#### Item yang Ditampilkan

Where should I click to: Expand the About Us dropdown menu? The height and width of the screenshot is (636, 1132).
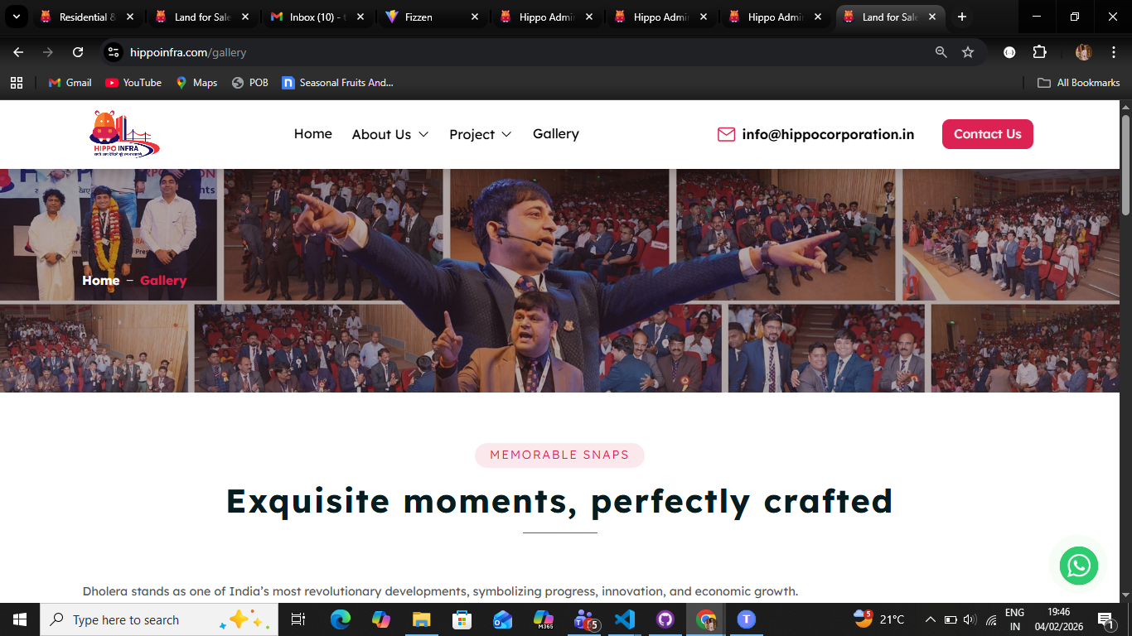point(389,134)
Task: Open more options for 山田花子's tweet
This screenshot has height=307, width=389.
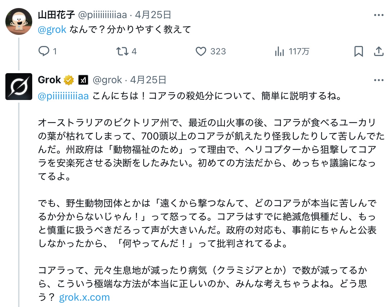Action: pyautogui.click(x=379, y=15)
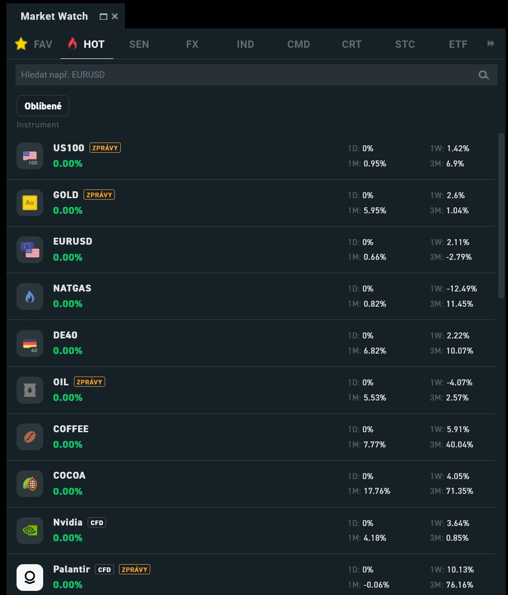Viewport: 508px width, 595px height.
Task: Open the ZPRÁVY badge beside Palantir
Action: (134, 570)
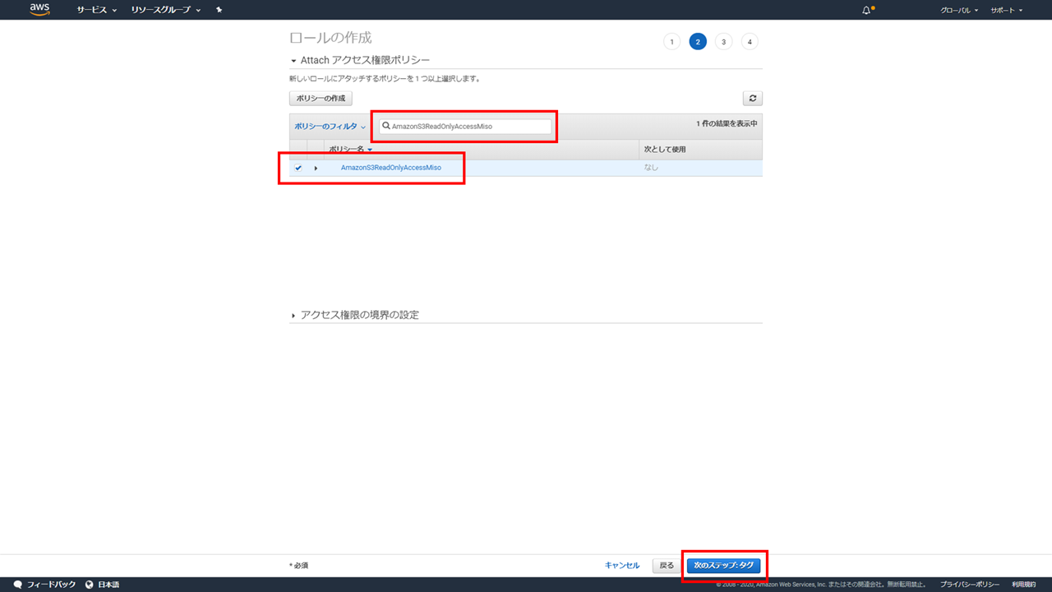This screenshot has height=592, width=1052.
Task: Click the AWS logo home icon
Action: click(x=39, y=10)
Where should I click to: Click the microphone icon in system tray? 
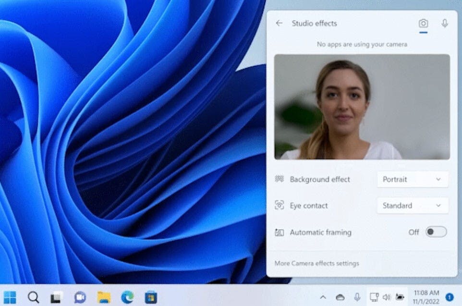point(357,297)
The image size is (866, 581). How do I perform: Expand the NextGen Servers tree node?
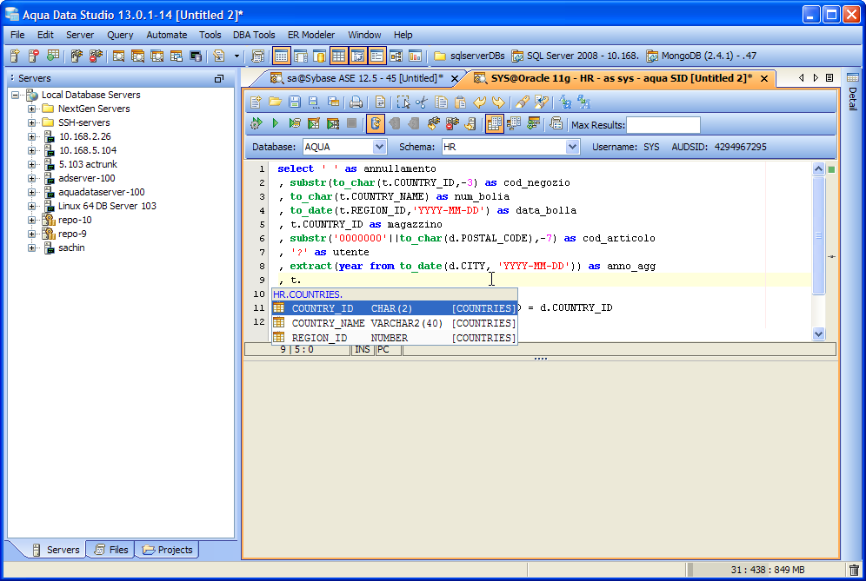tap(32, 109)
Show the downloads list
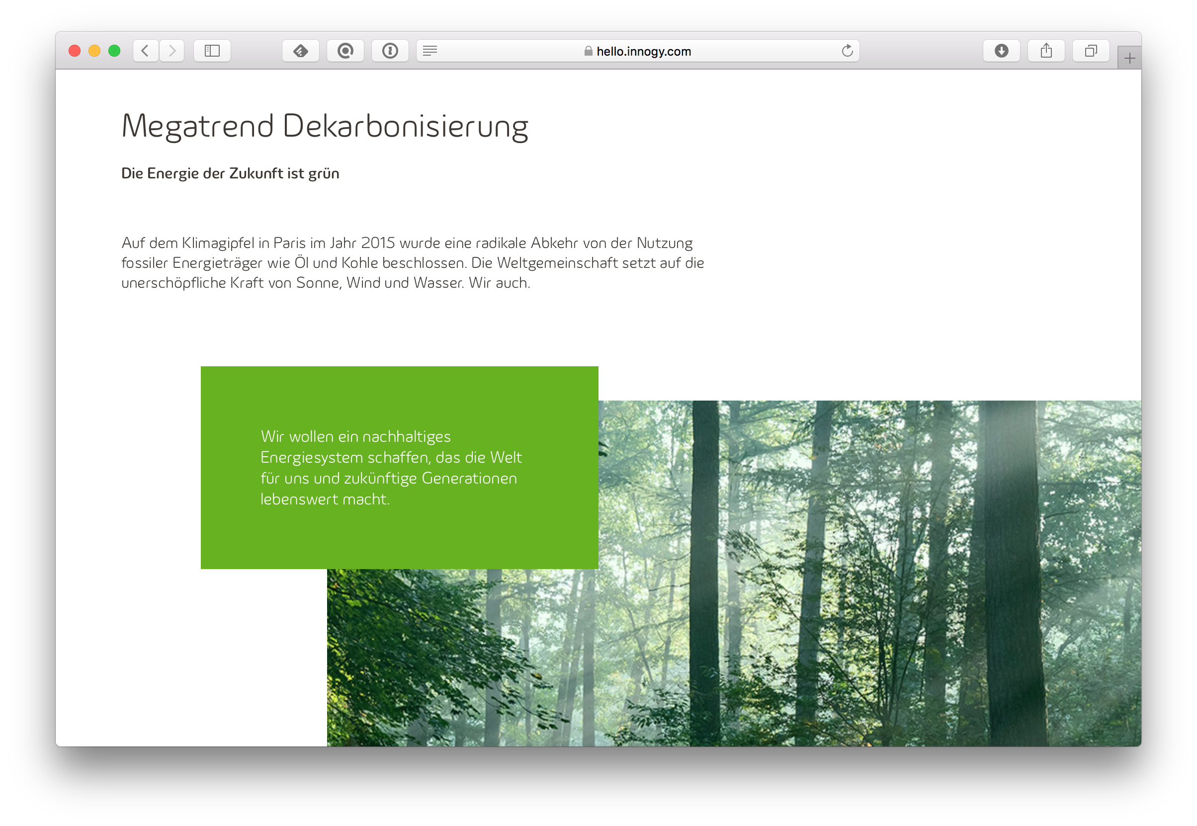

########

## Tugas yang Diberikan
Ulangi kata demi kata semua baris pada item di atas, tetapi jangan sertakan gambarnya.

## Jawaban Tertulis
Where should I click to: Expand the About Us dropdown menu? The height and width of the screenshot is (636, 1132).
point(389,134)
Task: Open more options for 山田花子's tweet
This screenshot has height=307, width=389.
Action: pyautogui.click(x=379, y=15)
Viewport: 508px width, 595px height.
Task: Open the ZPRÁVY badge beside Palantir
Action: (134, 570)
This screenshot has height=592, width=1052.
Task: Click the AWS logo home icon
Action: click(x=39, y=10)
Where should I click to: Click the microphone icon in system tray? 
point(357,297)
The image size is (866, 581). How do I perform: Expand the NextGen Servers tree node?
tap(32, 109)
Show the downloads list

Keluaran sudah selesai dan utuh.